Thankyou Michael, I appreciate the above two explanations you have written.
Just to clarify, I wouldn’t say ‘angst’, rather I’m just wanting to be clear on the best procedure/s that will most likely lead to a great outcome - and I would then want to confirm that an electrologist would be working that way, or at least, would have good reasons for working another way they deem more suitable.
Also, the phrase I used above of ‘giving instructions’ wasn’t the right terminology - (my bad) - and instead I should have written more along the lines of what requests and checks I should make when considering an electrologist.
By this I was mainly meaning:
-requesting that they go slow and stay low (powerwise), even if the procedure takes far longer.
to that I would now add: sectioning the area, as you have described.
I’m also wanting to ask:
Does the type of needle make a difference, I have seen references to both gold and steel.
Is there a particular form of electrolysis which is safer for the top lip (e.g. blend, etc).
Re: Training in the UK. It strikes me the UK would do well to introduce a far stricter training requirement, as I am presuming there are many electrologists who had fairly minimal training at the outset of their career, and who are also not required to engage in CPD.

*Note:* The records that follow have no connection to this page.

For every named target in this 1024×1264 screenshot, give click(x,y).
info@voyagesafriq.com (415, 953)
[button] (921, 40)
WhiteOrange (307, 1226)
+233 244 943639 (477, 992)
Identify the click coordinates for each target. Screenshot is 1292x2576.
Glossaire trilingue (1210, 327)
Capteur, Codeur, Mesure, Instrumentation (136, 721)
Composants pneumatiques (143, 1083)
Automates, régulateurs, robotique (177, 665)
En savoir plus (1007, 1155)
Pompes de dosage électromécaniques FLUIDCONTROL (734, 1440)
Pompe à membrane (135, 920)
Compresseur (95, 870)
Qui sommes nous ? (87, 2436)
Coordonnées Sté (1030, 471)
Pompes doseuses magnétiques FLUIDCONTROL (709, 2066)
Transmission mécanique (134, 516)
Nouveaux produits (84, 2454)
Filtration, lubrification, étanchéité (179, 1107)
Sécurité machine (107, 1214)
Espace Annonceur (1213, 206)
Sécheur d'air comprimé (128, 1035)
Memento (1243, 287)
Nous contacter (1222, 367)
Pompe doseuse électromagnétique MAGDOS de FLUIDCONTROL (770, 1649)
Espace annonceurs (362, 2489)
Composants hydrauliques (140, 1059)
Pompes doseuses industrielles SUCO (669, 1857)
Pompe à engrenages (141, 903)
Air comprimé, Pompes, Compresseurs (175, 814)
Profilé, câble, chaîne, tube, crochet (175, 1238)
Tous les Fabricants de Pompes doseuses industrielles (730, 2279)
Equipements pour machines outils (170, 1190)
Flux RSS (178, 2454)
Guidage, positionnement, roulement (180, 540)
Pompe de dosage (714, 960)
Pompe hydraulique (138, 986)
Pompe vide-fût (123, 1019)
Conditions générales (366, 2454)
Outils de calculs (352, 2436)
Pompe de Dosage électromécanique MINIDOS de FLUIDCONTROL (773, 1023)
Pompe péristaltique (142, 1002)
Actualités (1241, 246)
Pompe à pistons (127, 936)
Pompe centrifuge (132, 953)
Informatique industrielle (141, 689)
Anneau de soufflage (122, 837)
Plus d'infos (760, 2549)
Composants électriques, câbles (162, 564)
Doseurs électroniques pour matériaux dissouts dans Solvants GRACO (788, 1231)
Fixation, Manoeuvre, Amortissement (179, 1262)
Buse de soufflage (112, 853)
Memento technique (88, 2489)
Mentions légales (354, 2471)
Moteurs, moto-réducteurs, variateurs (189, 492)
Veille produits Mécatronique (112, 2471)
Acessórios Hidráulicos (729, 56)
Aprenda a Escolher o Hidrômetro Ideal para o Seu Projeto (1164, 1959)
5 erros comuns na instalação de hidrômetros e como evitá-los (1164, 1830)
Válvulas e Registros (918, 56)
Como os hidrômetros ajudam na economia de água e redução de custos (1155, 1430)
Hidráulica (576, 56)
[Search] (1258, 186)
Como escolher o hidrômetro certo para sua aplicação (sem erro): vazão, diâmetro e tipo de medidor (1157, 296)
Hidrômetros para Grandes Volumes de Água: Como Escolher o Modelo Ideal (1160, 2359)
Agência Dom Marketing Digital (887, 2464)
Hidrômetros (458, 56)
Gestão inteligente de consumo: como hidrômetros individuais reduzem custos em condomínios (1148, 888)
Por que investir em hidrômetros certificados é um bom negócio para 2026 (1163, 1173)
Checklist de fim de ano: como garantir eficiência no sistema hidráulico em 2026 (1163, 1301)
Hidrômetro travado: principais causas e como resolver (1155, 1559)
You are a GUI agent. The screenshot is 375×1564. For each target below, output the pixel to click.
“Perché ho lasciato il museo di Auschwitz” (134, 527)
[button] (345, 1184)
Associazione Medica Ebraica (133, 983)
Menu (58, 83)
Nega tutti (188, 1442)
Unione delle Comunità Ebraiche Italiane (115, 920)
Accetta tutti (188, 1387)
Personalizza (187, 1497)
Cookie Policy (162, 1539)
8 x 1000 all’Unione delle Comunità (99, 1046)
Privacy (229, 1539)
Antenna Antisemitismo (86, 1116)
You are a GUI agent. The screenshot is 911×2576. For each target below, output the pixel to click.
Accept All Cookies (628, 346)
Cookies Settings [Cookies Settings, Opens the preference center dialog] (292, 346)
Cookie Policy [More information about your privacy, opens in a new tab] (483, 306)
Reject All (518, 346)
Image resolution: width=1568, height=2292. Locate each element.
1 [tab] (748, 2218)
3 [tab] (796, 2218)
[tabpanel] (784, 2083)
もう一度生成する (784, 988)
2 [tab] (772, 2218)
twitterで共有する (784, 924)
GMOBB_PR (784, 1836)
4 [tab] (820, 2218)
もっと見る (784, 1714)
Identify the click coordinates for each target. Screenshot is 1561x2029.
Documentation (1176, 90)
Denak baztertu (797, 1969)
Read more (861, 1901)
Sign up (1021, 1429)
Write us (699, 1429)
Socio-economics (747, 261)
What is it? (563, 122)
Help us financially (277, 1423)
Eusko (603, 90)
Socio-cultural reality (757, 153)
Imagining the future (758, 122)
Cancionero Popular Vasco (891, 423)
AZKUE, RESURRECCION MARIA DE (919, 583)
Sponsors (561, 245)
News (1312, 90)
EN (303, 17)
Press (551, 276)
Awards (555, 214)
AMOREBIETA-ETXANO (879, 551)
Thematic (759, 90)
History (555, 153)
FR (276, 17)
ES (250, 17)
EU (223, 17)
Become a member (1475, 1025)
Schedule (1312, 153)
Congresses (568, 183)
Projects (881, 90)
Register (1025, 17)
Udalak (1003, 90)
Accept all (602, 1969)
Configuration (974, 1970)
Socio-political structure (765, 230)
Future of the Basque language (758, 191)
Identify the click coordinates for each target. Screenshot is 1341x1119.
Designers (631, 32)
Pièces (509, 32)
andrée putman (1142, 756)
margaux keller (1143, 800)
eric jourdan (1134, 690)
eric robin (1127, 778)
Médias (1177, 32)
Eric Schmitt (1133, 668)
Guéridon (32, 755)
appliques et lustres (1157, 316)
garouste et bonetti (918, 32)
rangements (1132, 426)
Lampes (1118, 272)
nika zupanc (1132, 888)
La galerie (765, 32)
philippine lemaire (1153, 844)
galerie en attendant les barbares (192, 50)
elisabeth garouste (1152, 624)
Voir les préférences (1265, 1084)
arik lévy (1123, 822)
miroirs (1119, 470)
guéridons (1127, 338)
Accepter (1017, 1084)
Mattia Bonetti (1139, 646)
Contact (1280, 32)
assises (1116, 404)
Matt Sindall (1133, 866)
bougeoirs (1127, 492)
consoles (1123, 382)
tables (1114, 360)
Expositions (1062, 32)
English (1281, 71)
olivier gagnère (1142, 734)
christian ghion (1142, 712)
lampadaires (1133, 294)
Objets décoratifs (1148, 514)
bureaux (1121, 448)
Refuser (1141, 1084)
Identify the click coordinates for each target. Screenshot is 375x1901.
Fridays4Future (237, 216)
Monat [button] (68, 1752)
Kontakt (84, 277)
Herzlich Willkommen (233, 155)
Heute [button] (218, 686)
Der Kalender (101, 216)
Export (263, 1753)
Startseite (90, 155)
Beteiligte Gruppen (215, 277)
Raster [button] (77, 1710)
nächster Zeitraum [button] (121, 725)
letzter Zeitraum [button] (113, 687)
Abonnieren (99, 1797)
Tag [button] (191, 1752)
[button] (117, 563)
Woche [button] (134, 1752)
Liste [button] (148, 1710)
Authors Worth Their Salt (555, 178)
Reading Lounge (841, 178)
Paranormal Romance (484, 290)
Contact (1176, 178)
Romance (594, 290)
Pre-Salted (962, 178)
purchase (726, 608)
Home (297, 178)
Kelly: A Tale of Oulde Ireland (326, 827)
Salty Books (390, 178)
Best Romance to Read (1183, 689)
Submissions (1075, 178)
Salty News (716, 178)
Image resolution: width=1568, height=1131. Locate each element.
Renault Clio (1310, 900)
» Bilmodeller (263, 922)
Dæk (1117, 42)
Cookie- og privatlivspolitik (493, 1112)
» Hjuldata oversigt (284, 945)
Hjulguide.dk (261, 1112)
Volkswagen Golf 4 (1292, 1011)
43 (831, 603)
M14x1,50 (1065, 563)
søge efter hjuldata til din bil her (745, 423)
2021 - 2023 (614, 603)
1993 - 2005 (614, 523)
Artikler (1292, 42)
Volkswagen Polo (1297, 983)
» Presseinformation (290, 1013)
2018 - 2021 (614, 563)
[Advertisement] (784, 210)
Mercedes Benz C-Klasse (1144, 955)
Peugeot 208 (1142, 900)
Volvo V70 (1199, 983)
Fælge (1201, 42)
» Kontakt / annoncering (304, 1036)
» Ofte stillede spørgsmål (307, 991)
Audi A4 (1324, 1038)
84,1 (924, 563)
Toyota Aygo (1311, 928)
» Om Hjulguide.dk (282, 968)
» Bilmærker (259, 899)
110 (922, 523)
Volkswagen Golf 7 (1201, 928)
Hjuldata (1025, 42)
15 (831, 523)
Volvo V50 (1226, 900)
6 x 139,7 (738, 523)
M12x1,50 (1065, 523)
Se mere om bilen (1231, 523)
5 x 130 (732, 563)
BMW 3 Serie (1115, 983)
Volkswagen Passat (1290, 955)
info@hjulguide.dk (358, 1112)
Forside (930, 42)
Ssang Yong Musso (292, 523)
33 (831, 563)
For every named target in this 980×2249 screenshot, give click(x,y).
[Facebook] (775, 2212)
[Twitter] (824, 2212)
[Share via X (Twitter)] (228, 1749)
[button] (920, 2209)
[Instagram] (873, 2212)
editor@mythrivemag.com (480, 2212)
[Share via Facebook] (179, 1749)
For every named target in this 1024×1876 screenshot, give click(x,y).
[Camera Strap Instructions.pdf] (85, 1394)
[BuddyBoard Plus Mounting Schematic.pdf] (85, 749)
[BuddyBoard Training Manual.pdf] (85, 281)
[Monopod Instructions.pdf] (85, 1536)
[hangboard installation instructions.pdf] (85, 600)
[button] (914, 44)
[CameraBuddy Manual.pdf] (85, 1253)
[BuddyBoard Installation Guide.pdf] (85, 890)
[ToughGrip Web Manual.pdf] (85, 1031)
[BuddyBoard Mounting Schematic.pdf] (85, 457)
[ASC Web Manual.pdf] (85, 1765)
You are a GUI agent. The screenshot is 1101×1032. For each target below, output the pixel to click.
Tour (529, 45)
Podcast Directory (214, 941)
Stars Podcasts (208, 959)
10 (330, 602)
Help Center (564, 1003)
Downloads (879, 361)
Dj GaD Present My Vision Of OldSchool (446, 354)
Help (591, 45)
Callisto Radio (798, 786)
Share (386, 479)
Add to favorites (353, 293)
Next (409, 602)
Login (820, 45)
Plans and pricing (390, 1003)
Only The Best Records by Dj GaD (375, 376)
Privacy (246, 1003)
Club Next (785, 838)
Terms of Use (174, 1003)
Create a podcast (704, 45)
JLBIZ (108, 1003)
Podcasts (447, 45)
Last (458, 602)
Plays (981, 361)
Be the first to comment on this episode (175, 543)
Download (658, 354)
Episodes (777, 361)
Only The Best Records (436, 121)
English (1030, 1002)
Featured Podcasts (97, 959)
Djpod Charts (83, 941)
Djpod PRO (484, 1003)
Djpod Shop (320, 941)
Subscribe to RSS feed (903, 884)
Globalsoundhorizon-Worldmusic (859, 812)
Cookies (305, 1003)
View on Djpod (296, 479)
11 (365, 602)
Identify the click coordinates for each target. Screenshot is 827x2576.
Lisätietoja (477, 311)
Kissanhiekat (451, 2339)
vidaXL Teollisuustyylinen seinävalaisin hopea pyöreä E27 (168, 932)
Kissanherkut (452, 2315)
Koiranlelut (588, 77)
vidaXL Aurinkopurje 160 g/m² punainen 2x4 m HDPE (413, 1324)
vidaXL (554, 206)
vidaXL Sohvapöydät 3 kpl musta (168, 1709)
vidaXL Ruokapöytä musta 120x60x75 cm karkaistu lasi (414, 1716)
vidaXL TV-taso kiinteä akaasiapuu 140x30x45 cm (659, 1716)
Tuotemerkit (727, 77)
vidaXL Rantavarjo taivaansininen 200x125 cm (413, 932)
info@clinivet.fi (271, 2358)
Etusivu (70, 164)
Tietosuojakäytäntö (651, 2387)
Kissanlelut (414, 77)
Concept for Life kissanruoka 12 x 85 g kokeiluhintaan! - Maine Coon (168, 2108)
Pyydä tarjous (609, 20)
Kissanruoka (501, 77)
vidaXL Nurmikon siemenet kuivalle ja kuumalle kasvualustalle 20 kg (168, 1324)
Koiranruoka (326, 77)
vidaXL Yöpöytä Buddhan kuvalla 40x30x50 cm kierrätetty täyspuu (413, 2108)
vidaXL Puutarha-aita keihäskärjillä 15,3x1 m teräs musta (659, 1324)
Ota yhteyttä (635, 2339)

Over the last few years there’s been a lot of political discussion about how various treatments and therapies (and associated training) should be regulated. For example, here is a summary of the state of play in the herbal medicine field. Similar is going on in the psychotherapy/counselling world, as well as in many other fields. I hope the organisation Dee lists in her signature will make similar strides in this direction.